Document text:
________________________
The Broken System: Why Inheritance Happens at Exactly the Wrong Time
Die with Zero meets income vs your parent's assets
I’ve been meaning to write a post on Die with Zero and the concepts, but wanted to relate it back to a specific example which is mentioned here.
The Problem
An example we’ll use here is one from a podcast where they discussed an older woman who lives in a house that she bought in, say 1975, for 3 tuppence and a turnip, that is now worth £3,000,000 (London, obviously).
You can use relative numbers, the concepts will work all the same.
But she has no income, limited retirement funds and as a result lives fairly poorly, circa £20k a year. 2 kids.
To make matters worse, her children, albeit less poorly, don’t have it great.
Let’s say normal jobs, 30-70k/year range, maybe higher if they are still in London.
Nothing wrong with all of this, I think most people have this similar structure, albeit likely lower numbers.
But, things are broken.
Going from £30k —> £70k a year is such a massive jump in life quality.
Even all the happiness research shows a plateau around this £70k/year mark vs steep increases in happiness per income bracket prior.
In short from these studies:
A large peer-reviewed study (1.7 million people worldwide) found that happiness/life satisfaction peaks around $95,000 annual income and doesn’t meaningfully increase beyond that.
Emotional well-being maxes out even lower, around $60,000-$75,000.
This all makes sense as living on £15k vs £30k would be substantially different.
So having: 3 people below the “peak happiness income level” yet having £3,000,000 of “assets”….. Just because “that’s how it’s done” seems (and is) mental.
Both the children and the mother are living sub-optimally just based on “social norms”.
Most of the older generation, such as parents (of friends and family that I know) are wealthy but not rich.
They own a £750,000 house outright.
Maybe more than 1 car.
Maybe a bunch of stocks, ISA’s, investments and so on.
But act like they are on the poverty line.
Yet, they shop at Lidl (albeit nothing wrong with that) and penny pinch on parking or chicken or will spend an extra 15 minutes driving to save £5 on fuel….
Essentially the difference between wealth and income.
Net worth and earnings.
Die with Zero
Die with zero for anyone unfamiliar is a book that basically centralises on one concept around of avoiding over-saving and under-living.
It’s something I think we all inherently know but it’s explained very well and concisely, worth a read in full.
I tried to distill the whole book into a couple of sentences:
Don’t work more than you want or need to, to over-save for things you do not want or need. Invest in experiences over “stuff” and borrow from your future self.
Some parts sound quite similar to the line in fight club:
Albeit I think most people replace this with work now.
The key part for this post though is “borrow from your future self”.
Why Inheritance is Backwards
This structure is caused by the underlying issue outlined in die with zero.
Over-saving (in the form of net worth).
Giving at the wrong time.
Not understanding the differences between savings and earnings.
It’s super common.
Inheritance is a broken system because it doesn’t benefit the parties involved at the correct time, not from a tax point of view or anything like that, purely from an actual die-with-zero point.
________________________
(Pixel coordinate grounding entries)
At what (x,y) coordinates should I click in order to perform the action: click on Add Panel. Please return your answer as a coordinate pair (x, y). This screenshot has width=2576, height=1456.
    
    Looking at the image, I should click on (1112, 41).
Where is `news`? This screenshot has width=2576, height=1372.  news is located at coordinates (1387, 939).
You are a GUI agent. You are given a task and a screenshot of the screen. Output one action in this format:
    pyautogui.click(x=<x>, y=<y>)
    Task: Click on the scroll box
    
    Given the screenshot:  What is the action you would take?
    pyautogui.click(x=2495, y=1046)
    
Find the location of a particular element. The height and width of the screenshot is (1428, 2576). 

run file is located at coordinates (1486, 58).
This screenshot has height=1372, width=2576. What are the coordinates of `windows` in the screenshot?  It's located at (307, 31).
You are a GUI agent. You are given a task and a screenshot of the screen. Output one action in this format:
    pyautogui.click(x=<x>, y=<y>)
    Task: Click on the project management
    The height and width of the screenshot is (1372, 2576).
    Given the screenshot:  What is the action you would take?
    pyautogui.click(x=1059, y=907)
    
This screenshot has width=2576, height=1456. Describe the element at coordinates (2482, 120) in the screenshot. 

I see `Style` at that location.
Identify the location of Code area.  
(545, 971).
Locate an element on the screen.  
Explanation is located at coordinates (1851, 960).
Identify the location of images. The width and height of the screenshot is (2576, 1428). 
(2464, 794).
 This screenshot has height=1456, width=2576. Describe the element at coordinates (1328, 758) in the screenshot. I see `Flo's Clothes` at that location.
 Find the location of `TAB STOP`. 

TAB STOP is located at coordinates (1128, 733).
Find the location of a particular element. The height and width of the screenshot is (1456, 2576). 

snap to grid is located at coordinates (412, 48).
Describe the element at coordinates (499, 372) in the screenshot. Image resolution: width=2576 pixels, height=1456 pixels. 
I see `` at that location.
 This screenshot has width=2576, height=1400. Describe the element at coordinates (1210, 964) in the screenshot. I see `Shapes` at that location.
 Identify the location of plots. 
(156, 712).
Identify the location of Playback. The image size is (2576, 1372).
________________________
Complete the following:
**A)** Output the inheritance post's text starting at "This all makes" and ending at "worth and earnings.".
**B)** According to the inheritance post, at roughly what annual income does emotional well-being max out?
The entries play no role here.

Answers by item:
**A)**
This all makes sense as living on £15k vs £30k would be substantially different.
So having: 3 people below the “peak happiness income level” yet having £3,000,000 of “assets”….. Just because “that’s how it’s done” seems (and is) mental.
Both the children and the mother are living sub-optimally just based on “social norms”.
Most of the older generation, such as parents (of friends and family that I know) are wealthy but not rich.
They own a £750,000 house outright.
Maybe more than 1 car.
Maybe a bunch of stocks, ISA’s, investments and so on.
But act like they are on the poverty line.
Yet, they shop at Lidl (albeit nothing wrong with that) and penny pinch on parking or chicken or will spend an extra 15 minutes driving to save £5 on fuel….
Essentially the difference between wealth and income.
Net worth and earnings.

**B)** Around $60,000-$75,000.